• [Document extract]
Take on the Takeaway

For the entire first year of Henry’s life, I realize now, we were operating on a kind of emergency setting. 365 days of uncertainty and chaos. People kept talking to me about making a routine, bed times and budgeting. Unfortunately, this only inspired guilt in me and no real urge to follow any of their advice. For the first couple of months, I am ashamed to say we actually moved the toaster into the living room. This was during the era of cluster feeding and being pinioned to the couch for eight hours straight — having the toaster within reach was sensible. It was supposed to be on a temporary basis only but the power of convenience won out over any sense of decorum, and the toaster has only just recently been reinstated in the kitchen.

As the baby reign of chaos continued, I’m ashamed to say there were other things that fell by the wayside during the last year including food shopping, laundry and personal grooming. The lack of food shopping invariably saw us resorting to a lot of take ways. It is a bad sign indeed when your local Chinese is sending you personal text messages informing you of special deals and whatnot.

• [Dataset entries]
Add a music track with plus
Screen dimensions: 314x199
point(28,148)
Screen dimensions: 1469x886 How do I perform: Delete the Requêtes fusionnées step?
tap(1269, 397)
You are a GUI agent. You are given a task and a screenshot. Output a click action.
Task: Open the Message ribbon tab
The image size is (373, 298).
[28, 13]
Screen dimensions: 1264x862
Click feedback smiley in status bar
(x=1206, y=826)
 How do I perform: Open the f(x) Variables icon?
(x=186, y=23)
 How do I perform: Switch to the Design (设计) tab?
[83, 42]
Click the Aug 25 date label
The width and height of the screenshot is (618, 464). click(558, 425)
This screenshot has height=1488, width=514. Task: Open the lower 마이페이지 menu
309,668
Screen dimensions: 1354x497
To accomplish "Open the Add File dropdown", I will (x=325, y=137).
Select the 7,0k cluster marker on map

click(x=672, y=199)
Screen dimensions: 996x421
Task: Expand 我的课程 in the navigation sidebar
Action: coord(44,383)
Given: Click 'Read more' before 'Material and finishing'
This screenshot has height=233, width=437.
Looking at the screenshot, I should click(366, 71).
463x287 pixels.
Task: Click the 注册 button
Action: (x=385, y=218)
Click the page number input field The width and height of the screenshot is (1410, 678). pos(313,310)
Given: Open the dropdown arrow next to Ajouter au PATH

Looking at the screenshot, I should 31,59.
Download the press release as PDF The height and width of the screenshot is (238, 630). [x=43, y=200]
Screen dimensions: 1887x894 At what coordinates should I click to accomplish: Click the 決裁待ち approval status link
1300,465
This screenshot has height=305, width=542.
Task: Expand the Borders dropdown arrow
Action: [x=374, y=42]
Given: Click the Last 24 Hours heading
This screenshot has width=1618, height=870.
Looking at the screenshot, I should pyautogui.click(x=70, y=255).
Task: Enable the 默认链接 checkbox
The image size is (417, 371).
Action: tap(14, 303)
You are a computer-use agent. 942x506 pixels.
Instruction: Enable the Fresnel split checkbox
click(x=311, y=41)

• [Requirement]
Copy the passage from the "Take on the Takeaway" text above, from "For the entire" up to and including "in the kitchen.".

• [Answer to the problem]
For the entire first year of Henry’s life, I realize now, we were operating on a kind of emergency setting. 365 days of uncertainty and chaos. People kept talking to me about making a routine, bed times and budgeting. Unfortunately, this only inspired guilt in me and no real urge to follow any of their advice. For the first couple of months, I am ashamed to say we actually moved the toaster into the living room. This was during the era of cluster feeding and being pinioned to the couch for eight hours straight — having the toaster within reach was sensible. It was supposed to be on a temporary basis only but the power of convenience won out over any sense of decorum, and the toaster has only just recently been reinstated in the kitchen.